Problem to solve: Copy, from the material below, every line in which the word "mode" can be found.

Records supplied:
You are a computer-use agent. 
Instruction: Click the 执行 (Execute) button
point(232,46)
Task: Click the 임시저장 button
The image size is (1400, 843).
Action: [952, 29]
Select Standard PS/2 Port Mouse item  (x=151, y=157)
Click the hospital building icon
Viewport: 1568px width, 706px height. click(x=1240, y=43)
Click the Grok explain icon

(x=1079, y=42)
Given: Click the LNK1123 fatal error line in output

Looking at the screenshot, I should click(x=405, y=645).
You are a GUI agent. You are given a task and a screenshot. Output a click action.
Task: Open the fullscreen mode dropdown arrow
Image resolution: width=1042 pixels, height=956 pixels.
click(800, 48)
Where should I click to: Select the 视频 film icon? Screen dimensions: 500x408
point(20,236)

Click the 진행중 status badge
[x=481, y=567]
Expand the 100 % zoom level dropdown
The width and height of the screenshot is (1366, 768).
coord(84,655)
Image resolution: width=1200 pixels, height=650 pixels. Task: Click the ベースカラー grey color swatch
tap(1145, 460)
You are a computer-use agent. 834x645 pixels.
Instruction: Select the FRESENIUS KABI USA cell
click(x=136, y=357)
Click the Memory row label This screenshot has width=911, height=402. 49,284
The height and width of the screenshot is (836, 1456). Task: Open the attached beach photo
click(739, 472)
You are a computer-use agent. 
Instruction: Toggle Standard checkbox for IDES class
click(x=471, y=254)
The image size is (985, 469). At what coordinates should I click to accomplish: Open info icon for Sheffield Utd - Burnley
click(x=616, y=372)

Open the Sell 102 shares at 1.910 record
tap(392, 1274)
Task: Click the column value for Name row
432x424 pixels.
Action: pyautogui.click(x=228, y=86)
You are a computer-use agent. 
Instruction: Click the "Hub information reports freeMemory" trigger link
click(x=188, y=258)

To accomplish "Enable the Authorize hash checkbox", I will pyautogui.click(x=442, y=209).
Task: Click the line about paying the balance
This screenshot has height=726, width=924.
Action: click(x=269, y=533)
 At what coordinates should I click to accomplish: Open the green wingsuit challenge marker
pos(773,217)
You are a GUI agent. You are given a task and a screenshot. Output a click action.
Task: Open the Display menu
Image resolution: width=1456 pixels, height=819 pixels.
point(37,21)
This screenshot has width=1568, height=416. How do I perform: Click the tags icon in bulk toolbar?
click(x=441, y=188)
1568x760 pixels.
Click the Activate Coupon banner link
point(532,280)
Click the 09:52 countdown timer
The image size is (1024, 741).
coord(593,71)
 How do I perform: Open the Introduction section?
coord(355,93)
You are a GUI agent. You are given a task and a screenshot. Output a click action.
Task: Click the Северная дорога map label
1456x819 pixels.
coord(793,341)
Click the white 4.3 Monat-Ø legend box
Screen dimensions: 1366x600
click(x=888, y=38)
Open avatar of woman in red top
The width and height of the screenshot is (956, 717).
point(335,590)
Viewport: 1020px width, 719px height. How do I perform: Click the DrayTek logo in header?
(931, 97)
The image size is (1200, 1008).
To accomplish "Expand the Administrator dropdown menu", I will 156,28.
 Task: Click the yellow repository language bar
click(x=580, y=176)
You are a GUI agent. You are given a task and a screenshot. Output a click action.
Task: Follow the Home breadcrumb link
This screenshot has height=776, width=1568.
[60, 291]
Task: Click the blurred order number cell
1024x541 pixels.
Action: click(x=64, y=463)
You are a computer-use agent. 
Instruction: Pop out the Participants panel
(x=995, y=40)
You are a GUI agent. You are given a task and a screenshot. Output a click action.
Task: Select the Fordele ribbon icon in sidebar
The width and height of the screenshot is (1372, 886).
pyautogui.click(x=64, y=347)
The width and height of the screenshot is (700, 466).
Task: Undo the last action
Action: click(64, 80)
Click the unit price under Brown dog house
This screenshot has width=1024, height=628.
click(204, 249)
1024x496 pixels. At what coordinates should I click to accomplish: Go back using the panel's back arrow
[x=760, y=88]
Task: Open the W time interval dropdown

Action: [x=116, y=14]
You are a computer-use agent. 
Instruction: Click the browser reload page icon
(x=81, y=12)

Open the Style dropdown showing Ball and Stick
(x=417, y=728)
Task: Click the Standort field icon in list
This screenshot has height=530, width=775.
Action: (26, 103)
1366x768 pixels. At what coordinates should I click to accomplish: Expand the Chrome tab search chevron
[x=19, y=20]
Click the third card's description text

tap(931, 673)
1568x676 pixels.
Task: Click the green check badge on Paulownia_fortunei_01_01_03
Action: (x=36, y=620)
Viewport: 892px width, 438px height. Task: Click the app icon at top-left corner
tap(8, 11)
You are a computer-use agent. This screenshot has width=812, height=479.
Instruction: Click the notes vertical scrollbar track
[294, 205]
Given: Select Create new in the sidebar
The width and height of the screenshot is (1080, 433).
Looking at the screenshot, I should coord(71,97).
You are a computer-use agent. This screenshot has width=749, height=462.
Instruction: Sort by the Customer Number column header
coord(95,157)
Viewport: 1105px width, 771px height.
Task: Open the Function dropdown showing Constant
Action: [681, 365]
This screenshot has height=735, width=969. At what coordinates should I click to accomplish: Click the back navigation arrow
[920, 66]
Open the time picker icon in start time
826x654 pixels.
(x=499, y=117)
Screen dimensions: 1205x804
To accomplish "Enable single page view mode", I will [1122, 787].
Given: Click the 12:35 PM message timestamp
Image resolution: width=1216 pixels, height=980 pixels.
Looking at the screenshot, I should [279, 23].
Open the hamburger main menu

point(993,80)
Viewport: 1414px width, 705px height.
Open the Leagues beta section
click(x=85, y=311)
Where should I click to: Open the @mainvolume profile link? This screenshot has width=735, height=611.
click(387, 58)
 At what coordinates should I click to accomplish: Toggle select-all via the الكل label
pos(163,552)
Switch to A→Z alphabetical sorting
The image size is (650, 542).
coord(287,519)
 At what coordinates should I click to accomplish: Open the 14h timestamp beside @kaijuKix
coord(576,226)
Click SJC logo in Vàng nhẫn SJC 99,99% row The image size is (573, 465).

Finished exercise:
Task: Open the fullscreen mode dropdown arrow
To accomplish "Enable single page view mode", I will [1122, 787].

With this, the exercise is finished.